Magazine ed*
ed* No. 03/2017

European standardisation of ­healthcare services

ed* No. 03/2017 – Chapter 3

European Standards which are re­levant to healthcare are still mostly found in industrial medical devices including digital applications (known collectively as ‘medical technologies’), as well as in IT systems for communication between the various contact points in the health system.  

 

Compared with goods, the European standardisation of services has progressed far less. This particularly applies to the core of healthcare, namely healthcare services including their definition, technical specifications, quality standards, clinical directives and their implementation. It is no coincidence that the European Institutions have been rather reserved about this in the past. According to the European Treaties, health policy is essentially the domain of the Member States; the European level plays a supplementary and coordinating role.  

 

However, there is now a clear tendency towards opening up the core area of health to the standardisation market. Although the European Commission has stated that it does not intend to give the European Standardisation Institute a mandate to standardise health services, the Commission does support standardisation projects initiated by other parties. Above all, the ‘sale’ of standards to potential users is a lucrative business model that the standardisation institutes are reluctant to miss out on. In­cidentally, the health systems of the Member States could be harmonised as a result, thus opening them to global competition. In recent years, individual member organisations of CEN have successfully launched various horizontal and sector-specific standardisation initiatives. This is done with the backing and support of the Advisory Board on Healthcare Services (ABHS). The first of these are standards for homeopathy and aesthetic surgery. These have not only come under heavy criticism from experts but also violate German law in a number of areas. Other standards are in the pipeline.  

 

At the end of 2014, the European Standardisation Institute (CEN), in conjunction with European stakeholders, began developing a strategy for the standardisation of health services. The work ended tentatively at the start of 2016 with the explicit conclusion that consensus could not be reached among the stakeholders. Nevertheless, CEN continued its work on the draft strategy. It addressed the concerns of critics in so far that it initially excluded clinical guidelines from standardisation. Towards the end of 2016, CEN’s Technical Board set up a new working group which included the European umbrella associations of the social insurance institutions, albeit with observer status only. The European Social Insurance Platform, of which the German Social Insurance is a member, is also involved in the working group.  

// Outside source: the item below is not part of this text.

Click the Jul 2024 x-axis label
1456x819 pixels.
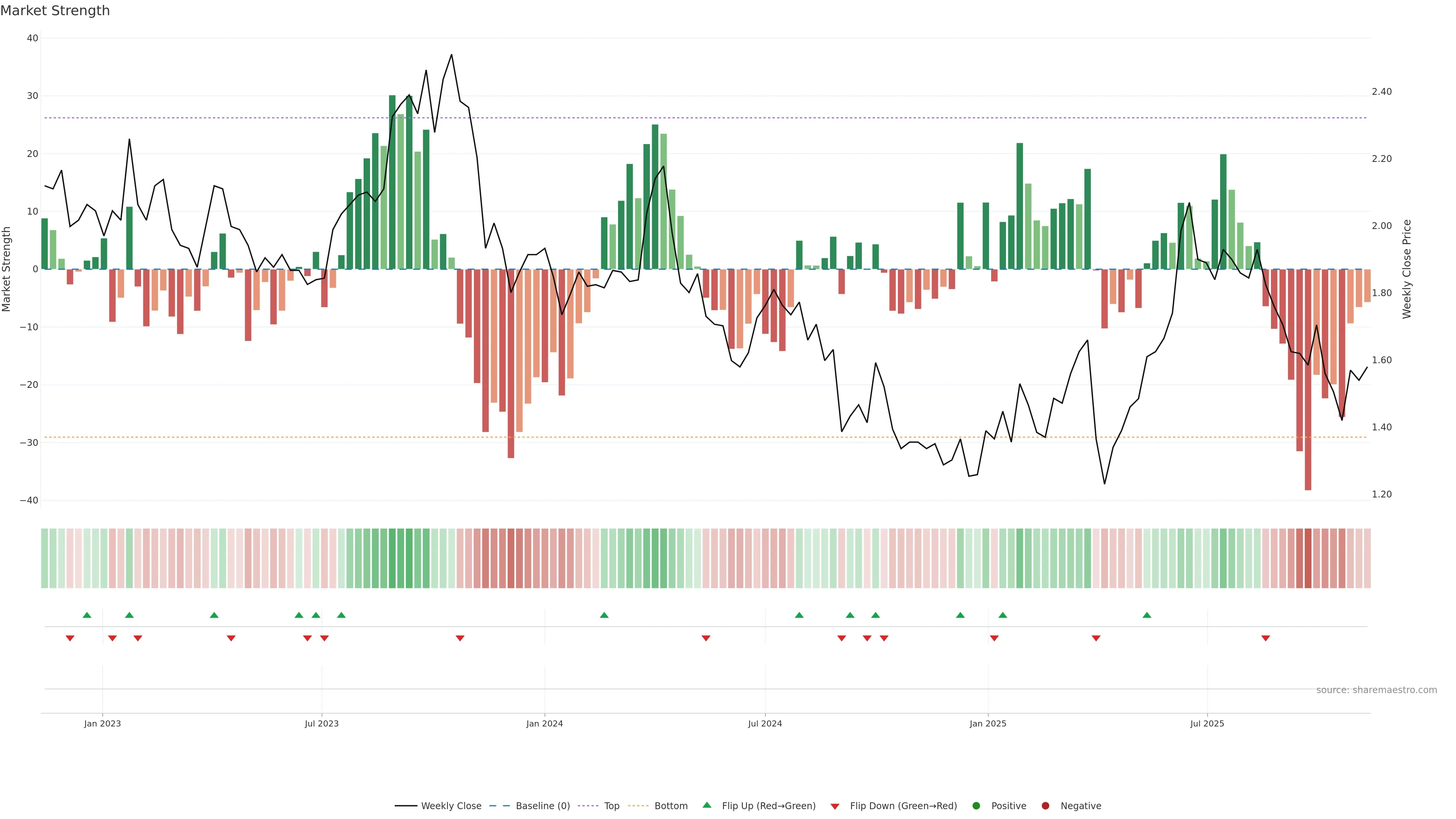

The following meetings of the CEN Healthcare Services Focus Group left little hope of an ‘open-ended discourse’. The interests of the commercially-oriented standardisation and certification industry are often in sharp contrast to the positions taken by most of the other invited representatives from the insurance funds and service providers. Their respective European umbrella associations sent a joint ­letter to the Focus Group prior to its first meeting in March 2017 which included the following key points:  

 

1. There is no room for European standardisation initiatives where pri­mary or secondary legislation at national level already exists, including collective agreements between service providers and social insurance institutions. 

 

2. Standards are only beneficial when the relevant interest groups and business stakeholders have already reached an agreement (market re­levance). 

 

3. European standards must not interfere with the Member­ States’ competence to define and organise their public healthcare systems. 

 

Contrary to initial expectations, discussions have yet to be concluded and will continue through most of 2018. Nevertheless, the chair and secretariat of the focus group, which are in the hands of the standardisation industry (Norway and Austria respectively), have left no doubt that they are not impartial moderators but rather are acting in the interests of the standardisation organisations. For this reason, the European umbrella associations of the healthcare service providers and social insurance institutions are going to send a second joint letter to reach a broader public audience. Essentially, it is about the national policy makers retaining the competencies that private standardisation institutes want to take over.